Berdasarkan analisis profil risikonya yang moderat cenderung konservatif, karyawan swasta ini memilih instrumen obligasi.
“Obligasi yang sifatnya SBN itu jadi passive income. Jadi memang saya compound di obligasi untuk nanti return-nya buat beli investasi yang lain," jelas Kevin.
Namun, mengamati kondisi ekonomi sekarang, Kevin tahun ini memutuskan melakukan diversifikasi instrumen investasi di emas.
“Melihat keputusan pemerintah ataupun Trump terutama yang juga memengaruhi ekonomi global, udah beberapa kali ngobrol juga sama temen-temen, dan lihat harganya masih stabil," katanya.

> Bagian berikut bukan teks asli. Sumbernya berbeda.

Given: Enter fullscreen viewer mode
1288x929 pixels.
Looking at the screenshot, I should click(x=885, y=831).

Demi kemudahan, Kevin memilih instrumen emas berbentuk digital.
"Tinggal beli di aplikasi digital, tinggal transfer, gak terlalu mikirin penyimpanan fisik, secara likuiditas juga bisa dijual kapan aja dan di mana saja," tuturnya.

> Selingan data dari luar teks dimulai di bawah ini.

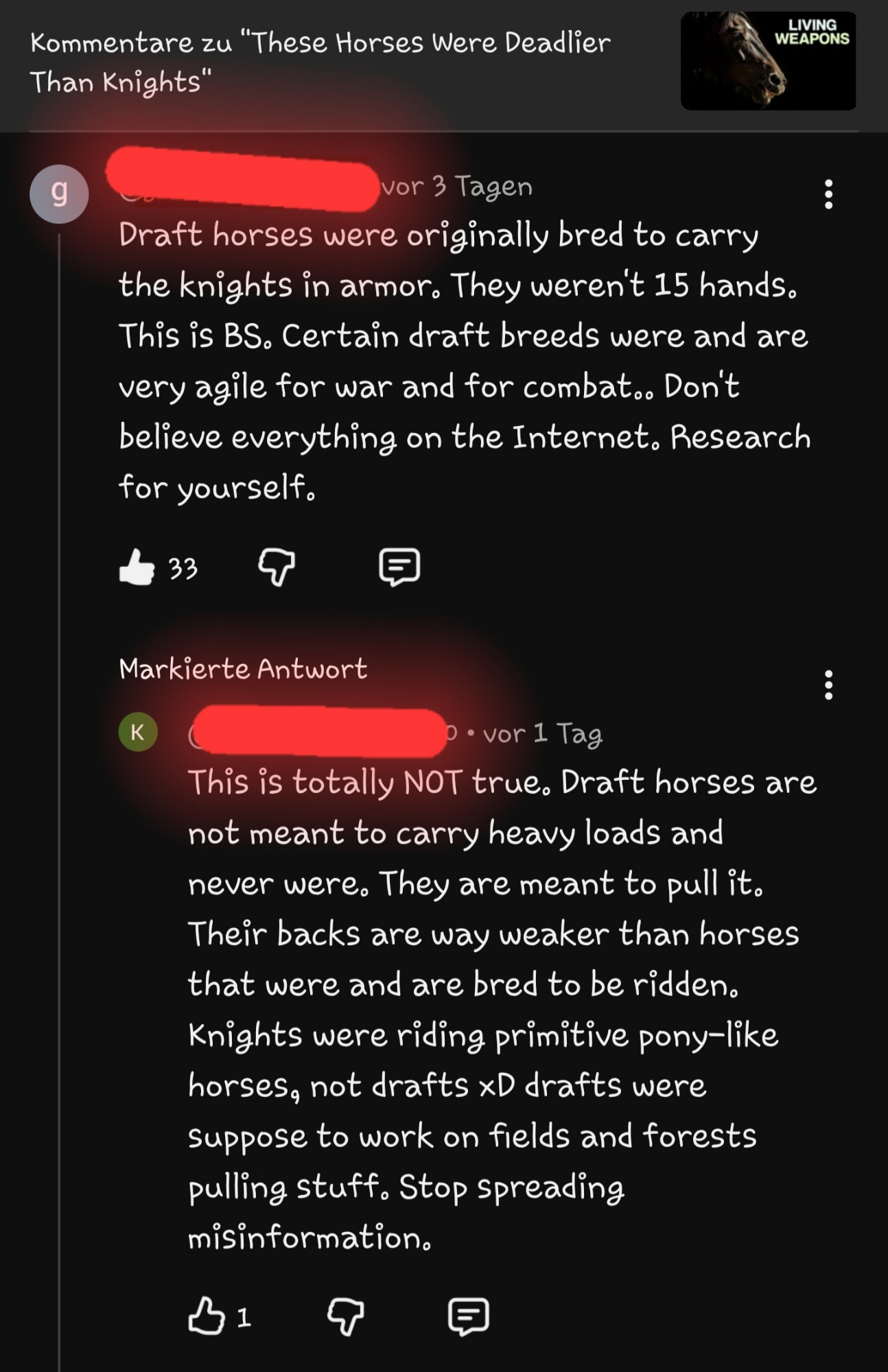Tap the 33 like count number
Screen dimensions: 888x1372
(183, 569)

Salah satu yang ia perhatikan juga adalah keamanan platform, jangan sampai aplikasi emas yang dipilihnya tidak memiliki keamanan digital.
Baca Juga:
Antrean membeli emas di salah satu kantor Butik Emas PT Antam pada 10 April. (Foto: Bloomberg Technoz)
Dilarang FOMO
Certified Financial Planner, Dian Savitri, mengatakan setiap orang dengan berbagai profil risiko investasi bisa membeli emas, namun alokasinya disesuaikan dengan tujuan keuangannya.
Emas, menurut Dian, lebih baik digunakan untuk investasi jangka panjang karena nilainya yang tidak tergerus inflasi.

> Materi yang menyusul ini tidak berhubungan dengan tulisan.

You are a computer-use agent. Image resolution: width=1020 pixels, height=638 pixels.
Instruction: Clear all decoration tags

“Minimal 3 tahun sih, menengah ke panjang gitu,” kata Dian.
Dian menyarankan untuk tidak membeli emas karena FOMO atau ikut-ikutan. Setiap investor harus mengetahui risiko dari instrumen yang dibelinya.
"Untuk jangka pendek kalau kita all in semuanya di emas itu risikonya cukup tinggi, karena emasnya lagi naik tinggi banget. Dan kalau mau cetak ada spread juga, pastiin itu juga," jelasnya.
Sama seperti instrumen investasi lainnya, investor juga harus tau kapan menjual asetnya. Dian menyarankan untuk menjual emas bila time frame tujuan keuangannya sudah dekat. Misalnya untuk biaya sekolah anak atau pensiun.
"Untuk jangka panjang dan memang untuk akumulasi aset buat pensiun gitu bisa jual emas gitu ya, boleh aja dilakukan take profit karena harganya lagi tinggi," tutupnya.